On Saturday, March 17, 2012 12:53:23 AM UTC-7, Andrzej Krzemieński wrote:
>  W dniu czwartek, 15 marca 2012, 19:33:34 UTC+1 użytkownik Daniel
>  Krügler napisał:
>  >  Am 14.03.2012 21:33, schrieb Andrzej Krzemieński:
>  >  >   Hi,
>  >  >   This is my literal type:
>  >  >
>  >  >       struct C
>  >  >       {
>  >  >         double m;
>  >  >         constexpr C( double m ) : m{m} {};
>  >  >         constexpr double get() const { return m; };
>  >  >       };
>  >  >
>  >  >   Therefore the following code works:
>  >  >
>  >  >       constexpr C c = C{5.};
>  >  >       constexpr double k = c.get();
>  >
>  >  Correct.
>  >
>  >  >   But the following does not:
>  >  >
>  >  >       const C cc = C{5.};  // but not constexpr
>  >  >       constexpr double kk = cc.get();
>  >  >
>  >  >   Why is this so?
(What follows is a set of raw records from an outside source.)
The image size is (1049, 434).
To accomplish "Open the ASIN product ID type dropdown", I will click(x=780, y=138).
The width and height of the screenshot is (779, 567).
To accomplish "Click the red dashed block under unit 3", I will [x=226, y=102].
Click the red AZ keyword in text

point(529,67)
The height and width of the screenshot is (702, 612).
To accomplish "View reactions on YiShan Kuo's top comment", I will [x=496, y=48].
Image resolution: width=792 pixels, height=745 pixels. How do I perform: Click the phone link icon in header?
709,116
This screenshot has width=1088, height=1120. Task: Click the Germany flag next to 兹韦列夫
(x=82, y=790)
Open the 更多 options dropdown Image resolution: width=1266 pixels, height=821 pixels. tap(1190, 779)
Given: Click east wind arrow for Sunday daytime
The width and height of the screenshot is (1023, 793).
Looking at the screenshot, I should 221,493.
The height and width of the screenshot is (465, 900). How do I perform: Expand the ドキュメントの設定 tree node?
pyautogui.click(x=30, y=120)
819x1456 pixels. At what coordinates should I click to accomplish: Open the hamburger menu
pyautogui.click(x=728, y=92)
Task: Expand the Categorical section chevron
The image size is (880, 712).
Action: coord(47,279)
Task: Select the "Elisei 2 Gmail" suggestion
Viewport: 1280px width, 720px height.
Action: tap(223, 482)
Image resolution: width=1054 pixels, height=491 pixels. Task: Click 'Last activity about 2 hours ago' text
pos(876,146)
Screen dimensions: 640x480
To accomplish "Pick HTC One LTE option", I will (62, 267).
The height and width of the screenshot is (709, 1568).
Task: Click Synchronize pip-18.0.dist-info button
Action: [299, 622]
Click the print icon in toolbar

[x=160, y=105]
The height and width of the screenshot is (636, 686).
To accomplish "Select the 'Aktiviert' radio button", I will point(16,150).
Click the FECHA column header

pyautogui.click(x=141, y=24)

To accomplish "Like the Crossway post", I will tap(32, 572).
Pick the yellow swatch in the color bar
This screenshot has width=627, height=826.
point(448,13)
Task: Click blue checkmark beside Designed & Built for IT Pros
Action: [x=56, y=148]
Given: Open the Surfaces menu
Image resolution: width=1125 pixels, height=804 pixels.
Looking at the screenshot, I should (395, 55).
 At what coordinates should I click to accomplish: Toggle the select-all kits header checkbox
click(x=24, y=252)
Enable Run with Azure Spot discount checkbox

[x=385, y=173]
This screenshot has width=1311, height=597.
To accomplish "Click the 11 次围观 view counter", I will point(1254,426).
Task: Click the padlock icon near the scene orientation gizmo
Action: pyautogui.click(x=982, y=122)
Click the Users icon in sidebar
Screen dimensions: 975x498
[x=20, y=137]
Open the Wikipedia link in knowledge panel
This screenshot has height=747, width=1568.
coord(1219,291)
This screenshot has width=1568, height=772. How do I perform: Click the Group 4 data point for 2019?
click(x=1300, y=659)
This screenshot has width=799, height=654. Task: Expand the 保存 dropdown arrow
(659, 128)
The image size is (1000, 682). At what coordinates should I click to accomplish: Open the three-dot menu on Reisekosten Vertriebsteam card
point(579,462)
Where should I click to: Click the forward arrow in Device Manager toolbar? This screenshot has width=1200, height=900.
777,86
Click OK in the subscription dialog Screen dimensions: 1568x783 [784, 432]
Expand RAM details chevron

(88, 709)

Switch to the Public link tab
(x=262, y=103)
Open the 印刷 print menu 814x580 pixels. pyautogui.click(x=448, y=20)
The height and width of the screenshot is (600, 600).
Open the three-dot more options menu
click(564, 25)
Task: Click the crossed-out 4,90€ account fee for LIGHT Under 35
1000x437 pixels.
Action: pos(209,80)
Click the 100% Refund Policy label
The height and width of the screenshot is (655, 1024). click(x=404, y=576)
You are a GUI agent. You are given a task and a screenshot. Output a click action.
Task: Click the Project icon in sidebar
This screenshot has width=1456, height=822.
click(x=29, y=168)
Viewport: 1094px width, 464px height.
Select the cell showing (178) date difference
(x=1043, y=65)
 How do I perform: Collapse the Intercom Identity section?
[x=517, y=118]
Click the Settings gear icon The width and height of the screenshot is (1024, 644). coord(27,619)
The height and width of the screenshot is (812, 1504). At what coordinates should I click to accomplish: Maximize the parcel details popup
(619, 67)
Object cc is subject to const initialization anyway. It is possible to make it work only by a seemingly irrelevant change in declaration (add constexpr). What was the reason for disallowing this "implicit generation of compile-time constants"?
>  >
>  >  This was a deliberate decision. Variables declared with const share
>  >  different responsibilities, while constexpr is much clearer. const means
>  >  (a) "cannot modify", it can also mean (b) constant initialization, *and*
>  >  it can mean (c) that the variable can be used within constant expressions.
>  >
>  >  const int n1 = 12;
>  >
>  >  satisfies all three requirements, while
>  >
>  >  int f();
>  >
>  >  const int n2 = f();
>  >
>  >  only the first. One other interesting corner case is
>  >
>  >  #include<mutex>
>  >
>  >  std::mutex m;
>  >
>  >  satisfies only the second (I'm ignoring here address-constant expression
>  >  within this discussion, which is a very special family of constant
>  >  expressions).
>  >
>  >  C++11 kept the very restricted use-case of const variables useable in
>  >  constant expressions which is the special bullet in 5.19 (emphasize mine):
>  >
>  >  "a non-volatile glvalue of integral or enumeration type that refers to a
>  >  non-volatile const object with a preceding initialization, **initialized
>  >  with a constant expression**"
>  >
>  >  but didn't invest the efforts to extend this for other literal types,
>  >  because the existing rules were surprising and not easy to understand.
>  >  The much simpler and more general bullet
>  >
>  >  "a non-volatile glvalue of literal type that refers to a non-volatile
>  >  object defined with constexpr, or that refers to a sub-object of such an
>  >  object"
>  >
>  >  rules basically all the rest.
>  >
>  >  HTH&   Greetings from Bremen,
>  >
>  >  Daniel Krügler
>
>  I am now trying to understand the conditions in 5.19 P 2 and it
>  appears to me that the following initialization should work fine:
>
>   struct C // C is same as above
>   {
>     double m;
>     constexpr C( double m ) : m{m} {};
>     constexpr double get() const { return m; };
>   };
>
>   C&&  rr = C{5.};  // no const!
>   constexpr double kk = rr.get();
>
>  Reference rr is not even a reference to const. In the last line the
>  initializing expression involves an lvalue-to-rvalue conversion (or
>  not?) but I am protected by the third "unless" sub-bullet because
>  reference rr is a glvalue of literal type that refers to a
>  non-volatile temporary object whose lifetime has not ended,
>  initialized with a constant expression.
>
>  Am I missing something obvious here, or should the above example just
>  compile fine?
>
>  Regards,
>  &rzej

C&&  rr = C{5.};  // no const!

`rr` is *not* a `constexpr`. That is becuase you did not declare it as such. It doesn't matter that `C` has a `constexpr` constructor; you must actually declare the object you construct `constexpr` for it to matter. Therefore:

constexpr double kk = rr.get();

You did declare `kk` as a `constexpr`. This means that it must be initialized by an expression that contains only `constexpr` values. Since `rr` is not a `constexpr` value, it cannot be used to initialize `kk`.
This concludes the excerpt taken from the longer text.